**LEESTEKST:**
+ + + + +
De Ondernemingskamer:
beveelt een onderzoek naar het beleid en de gang van zaken van Ciso Transport B.V., gevestigd te Nijmegen, over de periode vanaf 28 juni 2010;
benoemt een nader aan te wijzen en aan partijen bekend te maken persoon teneinde het onderzoek te verrichten;
stelt het bedrag dat het onderzoek ten hoogste mag kosten vast op € 20.000, de verschuldigde omzetbelasting daarin niet begrepen;
bepaalt dat de kosten van het onderzoek ten laste van Ciso Transport B.V. komen en dat zij ten genoegen van de onderzoeker voor aanvang van diens werkzaamheden voor de betaling van deze kosten zekerheid dient te stellen;
benoemt mr. G.C. Makkink tot raadsheer-commissaris als bedoeld in artikel 2:350 lid 4 BW;
benoemt bij wijze van onmiddellijke voorziening met onmiddellijke ingang en voor de duur van het geding – voor zover nodig in afwijking van de statuten – een nader aan te wijzen en aan partijen bekend te maken persoon tot bestuurder van Ciso Transport B.V. met doorslaggevende stem en met de bevoegdheid deze vennootschap zelfstandig te vertegenwoordigen;
bepaalt dat het salaris en de kosten van deze bestuurder ten laste komen van Ciso Transport B.V. en dat deze vennootschap voor de betaling daarvan ten genoegen van de bestuurder voor aanvang van diens werkzaamheden zekerheid dient te stellen;
veroordeelt Ciso Transport B.V. in de kosten van het geding, deze aan de zijde van DMT c.s. tot op heden begroot op € 3.365;
wijst af hetgeen meer of anders is verzocht;
verklaart deze beschikking uitvoerbaar bij voorraad.
Deze beschikking is gegeven door mr. E.A.G. van der Ouderaa, voorzitter, mr. A.C. Faber en mr. G.C. Makkink, raadsheren, en prof. dr. mr. F. van der Wel RA en dr. P.M. Verboom, raden, in tegenwoordigheid van mr. R. Verheggen, griffier, en uitgesproken ter openbare terechtzitting van de Ondernemingskamer van 10 april 2014.
+ + + + +
**AANGELEVERDE LIJST:**
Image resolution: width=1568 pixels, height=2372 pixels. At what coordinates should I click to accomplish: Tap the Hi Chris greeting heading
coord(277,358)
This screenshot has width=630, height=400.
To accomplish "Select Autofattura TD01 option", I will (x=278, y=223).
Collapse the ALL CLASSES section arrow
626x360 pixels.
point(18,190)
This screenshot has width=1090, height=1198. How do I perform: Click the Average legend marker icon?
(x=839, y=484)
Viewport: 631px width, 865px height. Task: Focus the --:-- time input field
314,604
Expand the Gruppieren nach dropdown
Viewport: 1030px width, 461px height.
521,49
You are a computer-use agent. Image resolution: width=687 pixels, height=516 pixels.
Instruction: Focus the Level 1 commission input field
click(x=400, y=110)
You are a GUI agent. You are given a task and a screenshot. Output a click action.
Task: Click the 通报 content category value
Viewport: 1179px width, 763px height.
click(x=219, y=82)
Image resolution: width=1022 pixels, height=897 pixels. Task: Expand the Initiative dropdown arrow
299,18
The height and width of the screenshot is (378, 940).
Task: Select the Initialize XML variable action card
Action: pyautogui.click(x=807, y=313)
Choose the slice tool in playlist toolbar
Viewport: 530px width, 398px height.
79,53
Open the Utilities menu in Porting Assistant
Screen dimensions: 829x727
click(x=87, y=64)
+ + + + +
**OPDRACHT:** Schrijf uit de leestekst woordelijk het gedeelte over van "Deze beschikking is" tot en met "10 april 2014.". Baseer je uitsluitend op de leestekst.

**ANTWOORD:**
Deze beschikking is gegeven door mr. E.A.G. van der Ouderaa, voorzitter, mr. A.C. Faber en mr. G.C. Makkink, raadsheren, en prof. dr. mr. F. van der Wel RA en dr. P.M. Verboom, raden, in tegenwoordigheid van mr. R. Verheggen, griffier, en uitgesproken ter openbare terechtzitting van de Ondernemingskamer van 10 april 2014.